Both were quiet for a moment, just enjoying the other's company. But the Doctor couldn't stay quiet for long. "Why did you decide to land here? How did you know about this diner and Amy and Rory? Did I tell you that story?"

"Nah, Ashildr told me. It was her idea."

"Ashildr? Really?"

"Yeah. She spent a lot of time with them, you know? Caught up with them in the 1930's, helped them find a home and settle in. She even helped them adopt Anthony in the '40's."

"Anthony? They adopted a child?"

"They never told you? Wow. Um, yeah. Amy, you know, couldn't…bear children herself after she had Melody." The Doctor nodded. "And they really wanted children," Clara softly added. She knew what it was like to want children but know you won't have them, ever. No, don't dwell on that. Focus.

As she looked up, the Doctor seemed lost in his own memories for a moment. "They never told me about my brother-in-law. I suppose Amy thought it was best to hide their life in Manhattan from me since I couldn't visit."

"Wait, brother-in-law? How was he your brother-in-law? I thought River was your wife."

"Didn't I tell you about her? No, I suppose not."

She stared at him expectantly, eyebrows raised. He sighed and began. "River Song and Melody Pond were the same person. I met her as River, and that's the name she preferred to use after she met me. But, she was born Melody Pond to Amy and Rory. She was conceived on the TARDIS, which is why she had some Time Lord DNA, but the Silence and Madame Kovarian kidnapped Amy while she was pregnant. We rescued Amy, but Kovarian kidnapped newborn Melody and trained her from birth to become a weapon against me."

"What happened? How did you end up married?" The Doctor didn't marry companions, did he? How…

"Her murder of me was a fixed point in time, but she refused to kill me. So time was dying, and countless lives with it. Every living thing in the universe was at risk, unless I died. To save reality by reestablishing my death, we only had to touch since we were the opposite poles of the disruption. We got married before I convinced her to do it."

It sounded like he hadn't really wanted to marry her. But, he spoke as if he had loved River. Clara quelled her discomfort, choosing to focus on his story. "So how come you didn't die? Did you regenerate? I thought you were already Chin Boy then."

Was that guilt on his face? He looked away too quickly for her to tell. "Oh, I had already hidden myself inside a Teselecta robot that looked like me. You know what a Teselecta is, remember? We met one when we saved the Prime Minister of Pogoria. Anyway, River agreed to shoot this Teselecta when I showed her my plan.
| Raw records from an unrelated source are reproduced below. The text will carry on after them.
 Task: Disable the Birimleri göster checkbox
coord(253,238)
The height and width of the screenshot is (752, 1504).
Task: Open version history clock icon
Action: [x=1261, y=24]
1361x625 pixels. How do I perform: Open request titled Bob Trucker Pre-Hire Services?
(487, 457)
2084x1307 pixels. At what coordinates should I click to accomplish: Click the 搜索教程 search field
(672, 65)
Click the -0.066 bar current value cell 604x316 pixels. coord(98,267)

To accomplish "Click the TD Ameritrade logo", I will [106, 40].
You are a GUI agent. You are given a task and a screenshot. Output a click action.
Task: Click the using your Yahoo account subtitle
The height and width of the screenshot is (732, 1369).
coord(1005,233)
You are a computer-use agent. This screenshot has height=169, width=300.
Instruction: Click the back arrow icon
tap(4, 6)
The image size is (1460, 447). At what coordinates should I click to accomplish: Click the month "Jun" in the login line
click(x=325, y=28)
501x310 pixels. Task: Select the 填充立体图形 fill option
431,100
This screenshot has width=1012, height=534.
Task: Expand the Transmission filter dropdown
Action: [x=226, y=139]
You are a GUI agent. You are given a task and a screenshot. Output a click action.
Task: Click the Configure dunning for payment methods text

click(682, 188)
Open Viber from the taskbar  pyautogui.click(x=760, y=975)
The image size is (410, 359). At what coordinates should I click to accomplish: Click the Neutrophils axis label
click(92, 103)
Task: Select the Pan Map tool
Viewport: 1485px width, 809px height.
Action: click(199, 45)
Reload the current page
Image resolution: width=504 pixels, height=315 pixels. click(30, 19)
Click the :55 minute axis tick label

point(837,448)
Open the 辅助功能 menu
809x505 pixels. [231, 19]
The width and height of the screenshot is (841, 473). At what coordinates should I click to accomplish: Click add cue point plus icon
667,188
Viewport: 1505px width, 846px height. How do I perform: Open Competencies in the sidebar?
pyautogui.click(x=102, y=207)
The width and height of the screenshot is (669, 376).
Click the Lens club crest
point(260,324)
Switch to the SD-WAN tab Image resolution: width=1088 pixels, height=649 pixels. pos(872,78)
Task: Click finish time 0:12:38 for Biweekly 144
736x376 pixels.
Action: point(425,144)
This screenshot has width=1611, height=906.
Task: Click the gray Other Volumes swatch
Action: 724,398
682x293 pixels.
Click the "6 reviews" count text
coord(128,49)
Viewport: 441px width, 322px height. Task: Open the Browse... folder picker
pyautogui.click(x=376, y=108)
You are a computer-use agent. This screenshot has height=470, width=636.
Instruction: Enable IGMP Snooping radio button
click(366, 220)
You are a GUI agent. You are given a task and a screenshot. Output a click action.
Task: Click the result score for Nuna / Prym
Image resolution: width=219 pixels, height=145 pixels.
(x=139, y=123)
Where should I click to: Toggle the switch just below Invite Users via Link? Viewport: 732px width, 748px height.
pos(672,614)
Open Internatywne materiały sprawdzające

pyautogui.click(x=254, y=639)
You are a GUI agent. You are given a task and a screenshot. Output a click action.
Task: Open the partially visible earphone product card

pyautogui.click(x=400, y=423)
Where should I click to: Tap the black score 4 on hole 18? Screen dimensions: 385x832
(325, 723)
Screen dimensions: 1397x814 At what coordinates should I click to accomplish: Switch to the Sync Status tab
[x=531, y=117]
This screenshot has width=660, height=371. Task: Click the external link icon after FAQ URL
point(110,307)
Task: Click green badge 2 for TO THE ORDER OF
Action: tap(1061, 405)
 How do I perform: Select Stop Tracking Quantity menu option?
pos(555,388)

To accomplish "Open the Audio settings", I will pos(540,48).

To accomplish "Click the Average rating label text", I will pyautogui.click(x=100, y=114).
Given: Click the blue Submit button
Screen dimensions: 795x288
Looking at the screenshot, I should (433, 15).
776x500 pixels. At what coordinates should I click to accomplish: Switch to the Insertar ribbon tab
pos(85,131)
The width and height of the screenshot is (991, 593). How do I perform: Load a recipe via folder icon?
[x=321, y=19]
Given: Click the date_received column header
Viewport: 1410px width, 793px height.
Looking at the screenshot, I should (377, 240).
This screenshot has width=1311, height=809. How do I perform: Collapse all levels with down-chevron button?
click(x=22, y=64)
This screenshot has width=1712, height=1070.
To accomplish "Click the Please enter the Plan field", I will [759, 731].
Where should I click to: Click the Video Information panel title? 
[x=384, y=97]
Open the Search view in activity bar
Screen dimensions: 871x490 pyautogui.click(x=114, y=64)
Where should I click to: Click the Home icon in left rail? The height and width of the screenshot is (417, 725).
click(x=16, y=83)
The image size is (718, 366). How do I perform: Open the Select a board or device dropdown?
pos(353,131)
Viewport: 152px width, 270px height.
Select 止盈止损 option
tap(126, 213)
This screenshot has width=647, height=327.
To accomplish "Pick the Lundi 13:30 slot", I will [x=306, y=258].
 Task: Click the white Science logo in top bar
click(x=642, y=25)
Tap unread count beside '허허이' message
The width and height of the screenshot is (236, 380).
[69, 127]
The fixed point was preserved because everyone thought I had actually died, including the Silence. Well, I say everyone…"

Clara stared at him. "You know what this means for you and me?"

"No, what?" She glared at him. "Seriously, what?"

"Can't my death on Trap Street be maintained by the same sleight of hand?"


Endnote: On the wiping of the Doctor's memory being like death: The Doctor spent four and a half billion years with Clara as his sole purpose and method, his one goal and his means; even though he probably didn't remember all those years, he still lived them. At least, he spent several centuries on Trenzalore longing for Clara, plus loads of his life since he became Twelve. Remember what he said in The Zygon Inversion: "I let Clara Oswald get inside my head. Trust me: She doesn't leave." And through all her echoes, her story, her timeline, is entwined closely with his; remember also that "The soul's made of stories" (The Doctor, The Rings of Akhaten). She has inspired him, and continues to inspire him, to be the Doctor time and time again, as early as his own childhood (Listen). Clara is tightly knit to his very identity as the Doctor. So to wipe away all memories of her was to rip away much of who the Doctor IS now.